Nos recommandations France Croquettes pour le Bichon Havanais
Le choix se résume à trois décisions successives : le stade de vie, le niveau d'activité réel, et le statut stérilisé ou non. Le reste — brillance du poil, tartre, satiété — découle en grande partie de ces trois réglages.
Pour l'adulte actif
La Gold Adult Premium 28/16 couvre l'entretien d'un Havanais adulte normalement sorti et joueur. Son apport protéique soutient la masse musculaire et le renouvellement d'une robe exigeante, tandis que sa digestibilité limite le volume des selles en intérieur.

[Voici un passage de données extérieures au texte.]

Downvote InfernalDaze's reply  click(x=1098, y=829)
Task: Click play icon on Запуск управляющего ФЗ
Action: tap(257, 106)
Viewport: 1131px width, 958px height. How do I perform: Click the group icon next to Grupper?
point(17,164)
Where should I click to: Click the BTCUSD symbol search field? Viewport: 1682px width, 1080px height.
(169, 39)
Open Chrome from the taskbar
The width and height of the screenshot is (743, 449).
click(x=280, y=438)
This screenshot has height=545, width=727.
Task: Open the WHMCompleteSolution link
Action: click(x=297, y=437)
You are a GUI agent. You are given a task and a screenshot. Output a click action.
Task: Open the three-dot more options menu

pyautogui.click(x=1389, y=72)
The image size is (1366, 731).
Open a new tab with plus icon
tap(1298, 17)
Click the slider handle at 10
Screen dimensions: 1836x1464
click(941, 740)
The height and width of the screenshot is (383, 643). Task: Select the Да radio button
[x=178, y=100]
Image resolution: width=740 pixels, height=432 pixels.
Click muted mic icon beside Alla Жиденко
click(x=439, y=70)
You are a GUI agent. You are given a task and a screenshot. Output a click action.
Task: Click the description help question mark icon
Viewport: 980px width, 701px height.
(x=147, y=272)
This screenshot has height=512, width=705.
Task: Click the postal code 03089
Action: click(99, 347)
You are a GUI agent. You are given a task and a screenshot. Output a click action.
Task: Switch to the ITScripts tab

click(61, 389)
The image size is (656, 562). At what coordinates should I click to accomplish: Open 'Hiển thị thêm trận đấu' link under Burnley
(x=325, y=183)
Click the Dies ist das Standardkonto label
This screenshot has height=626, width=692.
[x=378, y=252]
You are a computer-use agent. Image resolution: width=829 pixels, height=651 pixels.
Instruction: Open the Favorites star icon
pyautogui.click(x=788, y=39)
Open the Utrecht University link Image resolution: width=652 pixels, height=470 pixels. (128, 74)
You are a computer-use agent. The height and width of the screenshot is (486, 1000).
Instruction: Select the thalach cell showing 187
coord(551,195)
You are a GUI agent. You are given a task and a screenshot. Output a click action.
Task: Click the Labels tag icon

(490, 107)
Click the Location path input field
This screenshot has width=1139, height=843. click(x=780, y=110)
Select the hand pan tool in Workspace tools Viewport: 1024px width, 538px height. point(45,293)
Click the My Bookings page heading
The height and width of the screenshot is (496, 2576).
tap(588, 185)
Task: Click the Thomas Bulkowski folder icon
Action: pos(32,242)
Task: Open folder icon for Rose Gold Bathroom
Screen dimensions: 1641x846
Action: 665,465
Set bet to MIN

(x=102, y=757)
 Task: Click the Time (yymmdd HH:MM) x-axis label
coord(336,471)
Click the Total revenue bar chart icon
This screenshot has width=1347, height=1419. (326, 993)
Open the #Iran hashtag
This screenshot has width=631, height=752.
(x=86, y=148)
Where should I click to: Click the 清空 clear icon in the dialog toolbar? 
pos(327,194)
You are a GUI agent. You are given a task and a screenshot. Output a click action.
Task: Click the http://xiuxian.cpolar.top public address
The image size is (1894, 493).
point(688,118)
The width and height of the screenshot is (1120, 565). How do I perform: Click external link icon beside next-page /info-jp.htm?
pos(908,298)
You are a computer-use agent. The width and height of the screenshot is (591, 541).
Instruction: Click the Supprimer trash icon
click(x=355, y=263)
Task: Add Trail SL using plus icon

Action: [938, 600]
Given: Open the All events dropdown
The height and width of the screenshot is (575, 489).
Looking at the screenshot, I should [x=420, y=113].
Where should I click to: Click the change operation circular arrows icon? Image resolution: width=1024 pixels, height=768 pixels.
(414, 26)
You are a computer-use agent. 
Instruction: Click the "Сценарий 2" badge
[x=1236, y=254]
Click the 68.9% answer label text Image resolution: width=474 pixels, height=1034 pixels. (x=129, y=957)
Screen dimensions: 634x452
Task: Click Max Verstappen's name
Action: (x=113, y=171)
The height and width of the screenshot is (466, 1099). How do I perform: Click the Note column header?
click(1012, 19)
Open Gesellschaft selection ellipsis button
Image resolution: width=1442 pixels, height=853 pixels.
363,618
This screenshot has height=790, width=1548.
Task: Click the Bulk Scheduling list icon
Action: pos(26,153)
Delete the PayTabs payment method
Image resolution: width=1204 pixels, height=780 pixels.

Pour le chiot jusqu'à 10-12 mois
Pour l'adulte stérilisé ou peu actif
En complément, selon le besoin observé
L'huile Double Omega se justifie quand le pelage reste terne malgré une ration correcte.
Dans tous les cas, gardez la même logique : peser la ration, palper les côtes toutes les trois semaines, déduire les friandises, et ne changer qu'un paramètre à la fois. C'est cette régularité, plus que le choix d'un sac en particulier, qui maintient un Havanais en forme sur quinze ans.